How can I efficiently handle multiple Perl search/replace operations on the same string?

13,851

Solution 1

Problem #1

As there doesn't appear to be much structure shared by the individual regexes, there's not really a simpler or clearer way than just listing the commands as you have done. One common approach to decreasing repetition in code like this is to move $text into $_, so that instead of having to say:

$text =~ s/foo/bar/g;

You can just say:

s/foo/bar/g;

A common idiom for doing this is to use a degenerate for() loop as a topicalizer:

for($text)
{
  s/foo/bar/g;
  s/qux/meh/g;
  ...
}

The scope of this block will preserve any preexisting value of $_, so there's no need to explicitly localize $_.

At this point, you've eliminated almost every non-boilerplate character -- how much shorter can it get, even in theory?

Unless what you really want (as your problem #2 suggests) is improved modularity, e.g., the ability to iterate over, report on, count etc. all regexes.

Problem #2

You can use the qr// syntax to quote the "search" part of the substitution:

my $search = qr/(<[^>]+>)/;
$str =~ s/$search/foo,$1,bar/;

However I don't know of a way of quoting the "replacement" part adequately. I had hoped that qr// would work for this too, but it doesn't. There are two alternatives worth considering:

1. Use eval() in your foreach loop. This would enable you to keep your current %rxcheck2 hash.
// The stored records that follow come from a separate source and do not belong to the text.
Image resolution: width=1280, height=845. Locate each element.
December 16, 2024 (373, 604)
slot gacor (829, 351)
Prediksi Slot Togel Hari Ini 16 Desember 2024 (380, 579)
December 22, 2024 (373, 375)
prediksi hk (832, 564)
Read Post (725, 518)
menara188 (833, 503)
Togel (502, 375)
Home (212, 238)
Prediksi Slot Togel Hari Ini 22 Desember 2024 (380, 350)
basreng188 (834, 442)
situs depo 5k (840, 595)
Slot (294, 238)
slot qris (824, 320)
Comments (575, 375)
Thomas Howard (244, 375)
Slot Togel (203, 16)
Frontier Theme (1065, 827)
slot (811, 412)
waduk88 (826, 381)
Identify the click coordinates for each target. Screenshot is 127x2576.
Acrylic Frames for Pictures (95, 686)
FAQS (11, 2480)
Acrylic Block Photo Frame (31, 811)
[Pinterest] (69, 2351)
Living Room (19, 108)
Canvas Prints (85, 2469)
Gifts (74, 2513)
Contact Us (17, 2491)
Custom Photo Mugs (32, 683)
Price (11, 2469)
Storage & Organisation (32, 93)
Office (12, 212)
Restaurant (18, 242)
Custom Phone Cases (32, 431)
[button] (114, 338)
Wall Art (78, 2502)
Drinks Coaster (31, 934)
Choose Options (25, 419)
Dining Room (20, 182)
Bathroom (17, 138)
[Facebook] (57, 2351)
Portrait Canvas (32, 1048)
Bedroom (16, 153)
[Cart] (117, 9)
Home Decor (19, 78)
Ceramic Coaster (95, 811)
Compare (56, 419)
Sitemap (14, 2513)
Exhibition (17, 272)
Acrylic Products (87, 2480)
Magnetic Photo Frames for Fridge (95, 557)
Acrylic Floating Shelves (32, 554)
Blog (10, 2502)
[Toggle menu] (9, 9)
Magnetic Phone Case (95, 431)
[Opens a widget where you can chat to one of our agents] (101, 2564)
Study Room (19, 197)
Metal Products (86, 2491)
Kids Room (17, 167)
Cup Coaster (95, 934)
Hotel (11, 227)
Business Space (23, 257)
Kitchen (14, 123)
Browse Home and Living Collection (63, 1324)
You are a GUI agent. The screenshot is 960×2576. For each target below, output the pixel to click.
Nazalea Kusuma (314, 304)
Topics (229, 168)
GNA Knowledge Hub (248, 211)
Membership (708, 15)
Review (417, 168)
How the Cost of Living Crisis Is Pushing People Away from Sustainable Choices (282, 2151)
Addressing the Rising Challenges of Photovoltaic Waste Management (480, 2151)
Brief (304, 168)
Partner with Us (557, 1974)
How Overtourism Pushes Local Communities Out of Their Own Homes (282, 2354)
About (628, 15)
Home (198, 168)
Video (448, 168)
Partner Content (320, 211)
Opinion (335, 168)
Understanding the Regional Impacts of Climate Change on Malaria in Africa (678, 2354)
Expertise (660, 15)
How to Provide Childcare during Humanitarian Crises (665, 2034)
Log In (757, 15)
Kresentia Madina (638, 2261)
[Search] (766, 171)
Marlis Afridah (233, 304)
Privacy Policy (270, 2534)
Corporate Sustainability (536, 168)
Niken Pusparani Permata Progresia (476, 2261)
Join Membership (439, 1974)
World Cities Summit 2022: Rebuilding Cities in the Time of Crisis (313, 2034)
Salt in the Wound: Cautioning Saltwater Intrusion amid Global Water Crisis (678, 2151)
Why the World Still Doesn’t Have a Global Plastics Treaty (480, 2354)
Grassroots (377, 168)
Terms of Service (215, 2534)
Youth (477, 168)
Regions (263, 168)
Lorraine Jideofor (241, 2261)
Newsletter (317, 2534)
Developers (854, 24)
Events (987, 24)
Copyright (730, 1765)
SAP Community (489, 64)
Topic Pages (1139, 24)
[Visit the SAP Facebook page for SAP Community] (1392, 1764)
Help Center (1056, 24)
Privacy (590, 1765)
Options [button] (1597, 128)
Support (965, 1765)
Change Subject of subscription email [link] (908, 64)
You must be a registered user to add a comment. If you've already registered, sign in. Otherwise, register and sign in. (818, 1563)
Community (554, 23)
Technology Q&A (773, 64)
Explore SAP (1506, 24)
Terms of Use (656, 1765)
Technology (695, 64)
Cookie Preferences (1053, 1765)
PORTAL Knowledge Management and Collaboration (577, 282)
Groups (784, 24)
Downside: you should always be concerned about safety with string eval()s.

2. Use an array of anonymous subroutines:

my @replacements = (
    sub { $_[0] =~ s/<[^>]+>/ /g; },
    sub { $_[0] =~ s/\s+/ /g; },
    sub { $_[0] =~ s/[\(\{\[]\d+[\(\{\[]/ /g; },
    sub { $_[0] =~ s/\s+[<>]+\s+/\. /g },
    sub { $_[0] =~ s/\s+/ /g; },
    sub { $_[0] =~ s/\.*\s*[\*|\#]+\s*([A-Z\"])/\. $1/g; },
    sub { $_[0] =~ s/\.\s*\([^\)]*\) ([A-Z])/\. $1/g; }
);

# Assume your data is in $_
foreach my $repl (@replacements) {
    &{$repl}($_);
}

You could of course use a hash instead with some more useful key as the hash, and/or you could use multivalued elements (or hash values) including comments or other information.

Solution 2

You say you are dealing with HTML. You are now realizing that this is pretty much a losing battle with fleeting and fragile solutions.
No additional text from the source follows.